You are completely unique and really, that is enough in this world.

Self is the only prison that can ever bind the soul.

Henry Van Dyke

Charlotte Joko Beck said, “To enjoy the world without judgement is what a realized life is like.”

Our media is constantly judging everything around us and in so doing, influences our own judgements in how facts are presented.

Can you imagine a day without judging any one person or any one thing?

Pure acceptance on all levels? A healthy, open mind.

I will leave the final word this week for Sunday Sayings to a Zen proverb:

“You are already complete.

You just don’t know it.”

Something worth pondering about


55 thoughts on “Defining You, Yourself and Your Worth”

  1. Beautiful ✨ it’s true media really has influenced how people think of themselves. And thank you for reminding us that we are ENOUGH ☺️

    Liked by 3 people

  2. I know that I must be here, at this moment , just as I am for I am traveling in God’s time.
    We can but only try not to judge. There is after all a huge stick in our own eyes that must be removed first.

    Liked by 1 person

  3. Self-worth is the ultimate goal of any human.
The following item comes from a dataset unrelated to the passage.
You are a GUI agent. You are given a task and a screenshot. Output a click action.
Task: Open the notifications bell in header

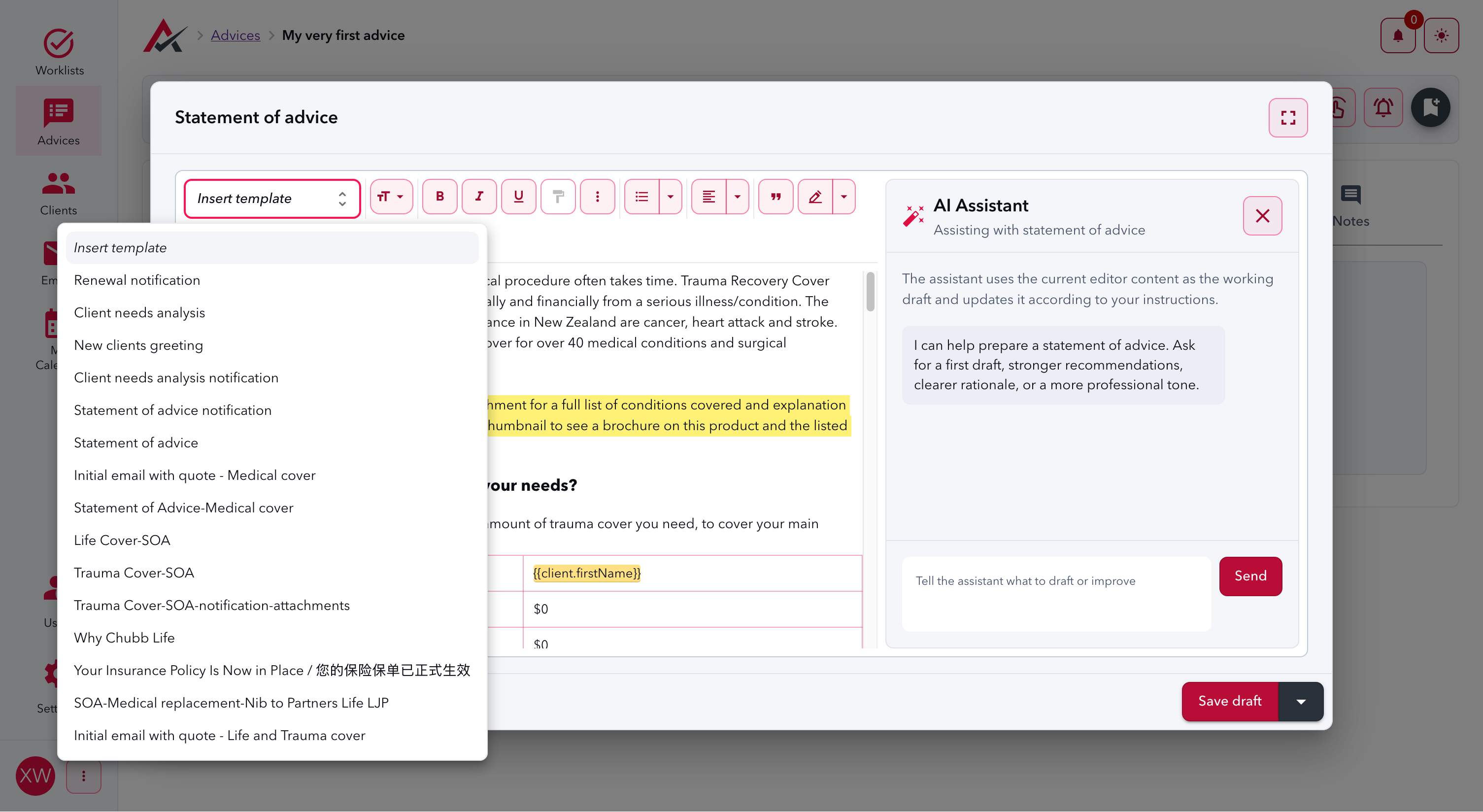tap(1398, 35)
We all seek to attain and understand the worth of our value in life. How important am I? What purpose do I serve in this world? We want to know. We have to know! These aren’t easy queries. In physics, there ARE absolutes. They are immutable; irrefutable. But, in human nature, they don’t exist. This upsets many people. They want something certain, definable, unquestionable – which hints at their own insecurity.

    Regardless, each individual has to find their own identity. If it upsets others, that’s too bad. I’ve learned one thing – others’ rules don’t always apply to me. We have to be our own person.

    Liked by 1 person

    1. I so agree that other people’s rules cannot apply generally. Well, maybe the authority’s rules but not individual rules. You are your own unique person with a unique set of experiences, which have shaped your values and morals. It is doubtful there is any kind of duplication in the universe, so we are all totally unique (identical twins notwithstanding). Anyways, you have to be your own person, is spot on. Everyone else as a saying goes, is already taken!
      We do seek to know how important each of us is, and these kinds of thoughts do occupy much of our thinking for a large part of our life. Especially in adolescence, this becomes significant to us, when we are no longer attached to our parents, in terms of our concept of identity.
      Insecurity seems rooted in fear and possible fear of change, do you think Alejandro? I think maybe that is why people want definitive answers, to feel some kind of control over those uncertainties and vagaries of living life on this planet?

      Liked by 1 person

      1. Yes, insecurity is one catalyst for humanity’s despair. I read and hear often here in the U.S. that some people bear a fetish for their guns because of some indiscriminate fear of others coming to harm them and their families. They possess a grave distrust of the federal government, yet support many of the political figures who end up creating an economic system that destroys those very livelihoods ardent gun rights advocates are trying to protect. I’ve never seen so many otherwise stalwart individuals (mainly men) express such fear – insecurity.

        As for insecurity, I could write an encyclopedia about that! As I believe I’ve expressed before, it seems I spent most of my life trying to please others. I don’t know why I grew up with such a lack of confidence and self-esteem. I’ve always lamented that I didn’t defy my father and join the U.S. military. I figure that might have helped me develop the personal self-confidence I always had within me. But that was a long time ago, and I certainly can’t change things now.

        One thing I’ve learned is that it’s pointless to rely upon others to validate your existence or your attributes. Don’t do that! I try to instill that sense of empowerment upon people whenever I can. I hate to see others endure that same level of personal disenfranchisement.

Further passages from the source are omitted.